Su voz ha sonado seca, distante.

—Y no lo he hecho. Por cierto, bonito clip —le he dicho mientras le desenganchaba un pequeño clip plateado de la manga. Estaba de buen humor y no iba a permitir que nada lo estropeara. Se ha puesto roja, y yo he vuelto a sonreír.

—Respecto a tu propuesta…

—¿Te apetece tomar un café? —la he cortado.

—¿Ahora?

—Siempre es buena hora para tomar un café, Paula.

—No, lo digo por… De acuerdo, está bien. ¿Dónde vamos?

—Si no te supone una molestia, aquí mismo —y le he señalado el bar que queda frente al periódico, que es el punto de reuniones de chascarrillos de todos los periodistas.

Mi idea de un café es un café. Ella prefiere tomar descafeinado corto de café con dos azucarillos. Y no se lo toma entero. Y por alguna extraña razón, hasta eso me gusta de ella.

Al principio Paula ha lanzado miradas rápidas y frecuentes por todo el local, quizá para comprobar si había algún compañero del trabajo. Todavía no sé si es porque prefería que no la vieran conmigo o todo lo contrario.

El ambiente desenfadado del local y el fuerte olor a café mezclado con cerveza que se respira allí han hecho que no se mostrase tan seca como en la calle. Hemos estado hablando de temas muy variados sin que ella tratara de reconducir la conversación hacia mi propuesta. Incluso me ha preguntado cómo me había ido el día, tampoco sé si porque le interesaba de verdad o simplemente por cortesía, por seguir conversando de algo. No he querido agobiarla hablándole de mi trabajo, de modo que me he limitado a decirle que bien.

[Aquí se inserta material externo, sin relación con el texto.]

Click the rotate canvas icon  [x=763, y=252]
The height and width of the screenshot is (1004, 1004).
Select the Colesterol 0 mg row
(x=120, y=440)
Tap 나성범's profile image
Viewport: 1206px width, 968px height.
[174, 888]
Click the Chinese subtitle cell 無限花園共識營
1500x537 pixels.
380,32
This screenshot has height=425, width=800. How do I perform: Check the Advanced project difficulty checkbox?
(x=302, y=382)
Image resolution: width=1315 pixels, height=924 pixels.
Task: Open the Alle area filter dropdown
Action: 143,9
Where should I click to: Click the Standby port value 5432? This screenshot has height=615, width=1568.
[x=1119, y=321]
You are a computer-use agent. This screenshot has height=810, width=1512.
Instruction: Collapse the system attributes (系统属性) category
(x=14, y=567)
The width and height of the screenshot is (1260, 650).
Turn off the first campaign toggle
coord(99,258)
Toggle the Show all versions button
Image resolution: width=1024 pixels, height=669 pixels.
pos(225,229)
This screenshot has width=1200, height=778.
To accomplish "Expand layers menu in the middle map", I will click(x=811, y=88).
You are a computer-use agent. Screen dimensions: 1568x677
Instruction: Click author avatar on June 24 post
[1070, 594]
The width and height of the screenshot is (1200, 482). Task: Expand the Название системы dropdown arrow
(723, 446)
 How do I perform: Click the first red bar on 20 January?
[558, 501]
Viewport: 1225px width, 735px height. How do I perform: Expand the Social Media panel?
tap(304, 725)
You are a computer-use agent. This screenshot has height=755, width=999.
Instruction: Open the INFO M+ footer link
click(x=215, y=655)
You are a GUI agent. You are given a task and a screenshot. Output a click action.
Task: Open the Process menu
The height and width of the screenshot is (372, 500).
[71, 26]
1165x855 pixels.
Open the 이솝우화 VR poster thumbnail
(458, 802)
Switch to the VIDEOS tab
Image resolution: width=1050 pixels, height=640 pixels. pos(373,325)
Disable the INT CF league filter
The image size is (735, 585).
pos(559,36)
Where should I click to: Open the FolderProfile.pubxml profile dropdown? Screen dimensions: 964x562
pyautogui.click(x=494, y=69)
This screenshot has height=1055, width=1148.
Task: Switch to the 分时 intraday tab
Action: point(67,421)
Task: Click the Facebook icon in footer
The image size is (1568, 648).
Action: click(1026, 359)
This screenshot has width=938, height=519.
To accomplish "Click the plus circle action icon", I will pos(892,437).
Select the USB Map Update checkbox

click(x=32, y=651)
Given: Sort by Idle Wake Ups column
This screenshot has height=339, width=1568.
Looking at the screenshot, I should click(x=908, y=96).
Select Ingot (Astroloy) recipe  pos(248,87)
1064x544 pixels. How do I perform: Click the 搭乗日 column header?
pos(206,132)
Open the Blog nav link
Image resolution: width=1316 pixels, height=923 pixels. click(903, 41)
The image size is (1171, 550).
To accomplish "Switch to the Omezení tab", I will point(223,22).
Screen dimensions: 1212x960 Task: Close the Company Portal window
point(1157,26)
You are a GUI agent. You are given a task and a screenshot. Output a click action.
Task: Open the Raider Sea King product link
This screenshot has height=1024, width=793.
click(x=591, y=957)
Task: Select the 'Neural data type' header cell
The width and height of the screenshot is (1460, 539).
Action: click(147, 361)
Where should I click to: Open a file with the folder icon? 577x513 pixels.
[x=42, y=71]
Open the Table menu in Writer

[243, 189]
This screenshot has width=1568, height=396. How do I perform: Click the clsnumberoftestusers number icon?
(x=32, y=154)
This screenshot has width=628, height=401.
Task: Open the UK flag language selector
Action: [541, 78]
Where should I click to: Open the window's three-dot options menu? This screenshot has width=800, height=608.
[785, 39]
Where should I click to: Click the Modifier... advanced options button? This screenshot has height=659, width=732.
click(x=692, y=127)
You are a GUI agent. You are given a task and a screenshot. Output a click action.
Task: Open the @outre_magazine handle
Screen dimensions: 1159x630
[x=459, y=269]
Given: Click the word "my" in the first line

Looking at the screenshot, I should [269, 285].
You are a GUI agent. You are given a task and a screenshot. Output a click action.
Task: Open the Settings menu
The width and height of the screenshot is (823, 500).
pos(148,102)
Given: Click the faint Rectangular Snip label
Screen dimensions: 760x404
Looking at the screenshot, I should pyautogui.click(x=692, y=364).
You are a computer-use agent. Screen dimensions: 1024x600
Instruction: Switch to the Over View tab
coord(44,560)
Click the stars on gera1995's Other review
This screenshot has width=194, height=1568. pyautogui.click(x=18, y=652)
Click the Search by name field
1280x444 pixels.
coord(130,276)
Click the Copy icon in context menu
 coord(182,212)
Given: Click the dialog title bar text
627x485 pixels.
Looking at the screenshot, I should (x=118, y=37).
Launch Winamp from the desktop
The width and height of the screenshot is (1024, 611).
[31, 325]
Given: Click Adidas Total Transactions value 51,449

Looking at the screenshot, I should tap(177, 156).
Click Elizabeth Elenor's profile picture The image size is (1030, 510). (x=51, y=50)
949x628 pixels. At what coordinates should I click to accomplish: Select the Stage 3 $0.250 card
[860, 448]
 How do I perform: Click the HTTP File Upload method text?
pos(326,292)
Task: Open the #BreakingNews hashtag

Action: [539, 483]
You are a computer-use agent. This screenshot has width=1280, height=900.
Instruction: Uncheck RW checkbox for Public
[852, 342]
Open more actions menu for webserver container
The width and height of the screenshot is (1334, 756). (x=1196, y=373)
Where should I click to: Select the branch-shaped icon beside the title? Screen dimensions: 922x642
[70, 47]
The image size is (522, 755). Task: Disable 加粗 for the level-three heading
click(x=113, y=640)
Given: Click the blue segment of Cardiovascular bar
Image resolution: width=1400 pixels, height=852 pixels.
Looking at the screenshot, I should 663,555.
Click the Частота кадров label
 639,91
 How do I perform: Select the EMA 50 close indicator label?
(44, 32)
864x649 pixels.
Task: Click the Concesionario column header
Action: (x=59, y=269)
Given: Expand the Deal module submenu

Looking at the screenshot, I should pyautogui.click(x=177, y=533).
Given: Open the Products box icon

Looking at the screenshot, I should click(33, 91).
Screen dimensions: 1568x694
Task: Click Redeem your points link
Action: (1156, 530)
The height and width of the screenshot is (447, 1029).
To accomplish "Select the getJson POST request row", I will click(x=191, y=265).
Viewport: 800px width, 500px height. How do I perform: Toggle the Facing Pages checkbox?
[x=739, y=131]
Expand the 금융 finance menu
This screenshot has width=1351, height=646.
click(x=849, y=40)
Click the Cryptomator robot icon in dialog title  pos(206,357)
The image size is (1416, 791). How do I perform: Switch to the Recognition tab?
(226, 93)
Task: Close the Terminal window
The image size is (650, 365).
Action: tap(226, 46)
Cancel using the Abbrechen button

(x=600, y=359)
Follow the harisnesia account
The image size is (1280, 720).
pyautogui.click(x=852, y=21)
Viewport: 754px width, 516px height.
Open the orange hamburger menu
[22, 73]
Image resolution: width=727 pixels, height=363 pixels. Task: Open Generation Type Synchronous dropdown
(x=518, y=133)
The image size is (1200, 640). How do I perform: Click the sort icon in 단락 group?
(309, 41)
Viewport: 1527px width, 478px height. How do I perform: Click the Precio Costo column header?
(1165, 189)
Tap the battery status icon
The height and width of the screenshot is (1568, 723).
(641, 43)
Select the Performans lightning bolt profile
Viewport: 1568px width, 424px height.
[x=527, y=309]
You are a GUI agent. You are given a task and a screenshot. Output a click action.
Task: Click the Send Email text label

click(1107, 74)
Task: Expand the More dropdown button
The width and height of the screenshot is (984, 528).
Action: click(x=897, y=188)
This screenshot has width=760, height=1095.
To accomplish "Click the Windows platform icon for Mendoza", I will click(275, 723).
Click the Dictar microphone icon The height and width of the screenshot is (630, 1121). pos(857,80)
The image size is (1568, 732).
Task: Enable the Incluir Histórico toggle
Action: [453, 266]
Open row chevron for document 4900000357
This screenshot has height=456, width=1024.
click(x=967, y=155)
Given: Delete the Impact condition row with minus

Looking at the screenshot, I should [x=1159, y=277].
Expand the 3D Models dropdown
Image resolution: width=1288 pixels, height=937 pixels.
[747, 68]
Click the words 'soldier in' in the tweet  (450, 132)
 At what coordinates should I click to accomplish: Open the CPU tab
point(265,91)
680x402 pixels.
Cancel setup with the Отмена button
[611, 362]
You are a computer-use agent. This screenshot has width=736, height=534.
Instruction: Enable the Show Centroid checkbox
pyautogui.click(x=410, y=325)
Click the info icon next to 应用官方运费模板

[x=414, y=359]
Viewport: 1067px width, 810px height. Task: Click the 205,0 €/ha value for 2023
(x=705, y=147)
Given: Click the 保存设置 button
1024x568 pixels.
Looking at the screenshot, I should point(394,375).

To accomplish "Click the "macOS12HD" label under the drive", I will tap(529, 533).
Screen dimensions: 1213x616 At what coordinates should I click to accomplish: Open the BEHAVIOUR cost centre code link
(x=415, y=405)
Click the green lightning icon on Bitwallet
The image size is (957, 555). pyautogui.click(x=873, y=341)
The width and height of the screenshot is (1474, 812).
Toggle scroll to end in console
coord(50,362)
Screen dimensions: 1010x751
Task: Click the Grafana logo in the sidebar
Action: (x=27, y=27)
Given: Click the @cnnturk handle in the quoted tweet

He pedido otro café, la droga que me hace funcionar, cuando ella apenas había dado dos sorbos a su taza. Me he preguntado si tendrá alguna droga que la haga funcionar, algo que le dé la energía suficiente cada día, especialmente ahora que está bajo las órdenes del cretino de Rodolfo. Pero me parecía una pregunta estúpida, así que he ido por otros derroteros:

—¿Cómo has terminado aquí, en Madrid, como becaria de Periodismo, habiendo medios tan importantes en Barcelona?

—Es lo que me han ofrecido. No son tiempos para rechazar ofertas.